In this letter, we ask domestic suppliers about the actions they are taking to meet the needs of gas consumers who have low to zero consumption.”

CB says:
15 July 2014

First utility just increased my standing charge by almost 100%. Is is appalling. What is Offgem doing about this? Aren’t they supposed to protect consumers? This is particularly bad for low users and is how the utility companies are making money when consumers are cutting usage. I am disgusted with the way Offgem are letting them get away with it….once again the consumer is ripped off!!!


“The Welfare Consequences of Tariff Rebalancing in the Domestic Gas Market”
Written in 1996 discusses how competition would lead to the ending of cross-subsidies for fixed charges. Essentially low users of power were being subsidised by larger users.

One of the answers:
“Pensioners, for example,receive benefits that are linked to weather conditions as a way to compensate for higher energy bills. Programmes such as thisis could be expanded if negative distributional effects on some groups are to be avoided by tariff restructuring.The advantage of these programmes is that they address distributional issues through the welfare system and thus allow prices to be set by efficiency considerations only. ”

I note that several cases in the press cited OAP’s who just use gas for a small amount of cooking. The easy answer for high standing charges is logically that they cook using electricity.

Sally says:
14 May 2015

The reason for the confusing bills and tariffs is done on purpose to do just that, confuse you. You are then more likely no to move or take the gamble on changing tariff. The whole UK energy system is out to scam you and theres nothing you can do about it. You always end up paying over the top so the only way to try and win is to use less electricity, install low energy bulbs etc. BUT you will then be paying for spectacles for your families damaged eyes from poor lighting. Its a no win situation.

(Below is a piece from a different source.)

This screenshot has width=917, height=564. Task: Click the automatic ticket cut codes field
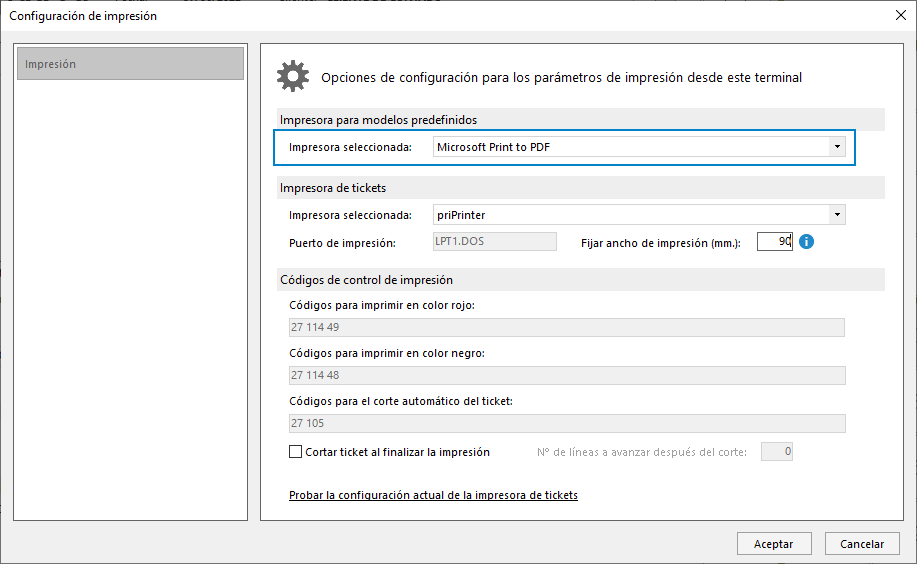pos(567,423)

Standing charges should be controlled by regulation or not charged at all by any of the energy companies,the price of electricity in this country is scandalous my friend in Thailand runs his aircon cooks has his tv on all day and has a 12hr period every day of darkness when it is necessary to have his lights on as well as ancilliary
products using power yet his bill is between £15-18 per month in this third world country and yet we who who are supposed to be tech savvy pay extortionate rates for our power merely to boost the profits of some fatcats.

One might think living in a tropical country that energy needs would be substantially less.

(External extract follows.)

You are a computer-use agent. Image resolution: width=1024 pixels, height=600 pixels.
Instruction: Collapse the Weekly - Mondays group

Heating of water is assisted by a roof-mounted hot water cylinder. Though with normal Thai temperatures I suspect cold showers are more welcomed. No requirement of heat from users to stay alive in “winter” either.

Given the equable climate then the entire grid and generating system can be sized for one type of climate with no need to have surplus power stations for winter demands.

Look, just have the same standing charge across all suppliers, say 15p per day per meter, then the suppliers will have to fight for your custom by offering the best price per kWh, simple.
Why do we always try and make things so difficult .

The costs that make up a standing charge will vary from supplier to supplier. I see no point in forcing them all to charge the same; it simply means some will be better rewarded, artificially, than others. What matters is your total estimated bill. Most people have a dual fuel contract; to see how to get the best deal means not just looking at unit charges but the proportion spent on gas, and on electricity, as one supplier may be more competitive for gas than anther, and less so for electricity.

There is no escaping doing simple arithmetic if you are looking for the cheapest supplier. But this can all be avoided, and far more deals examined, by using Which?Switch. All the deals are shown not only as total estimated cost, whether standing charges are involved or not, but also how much you might save, or lose, compared with your present deal.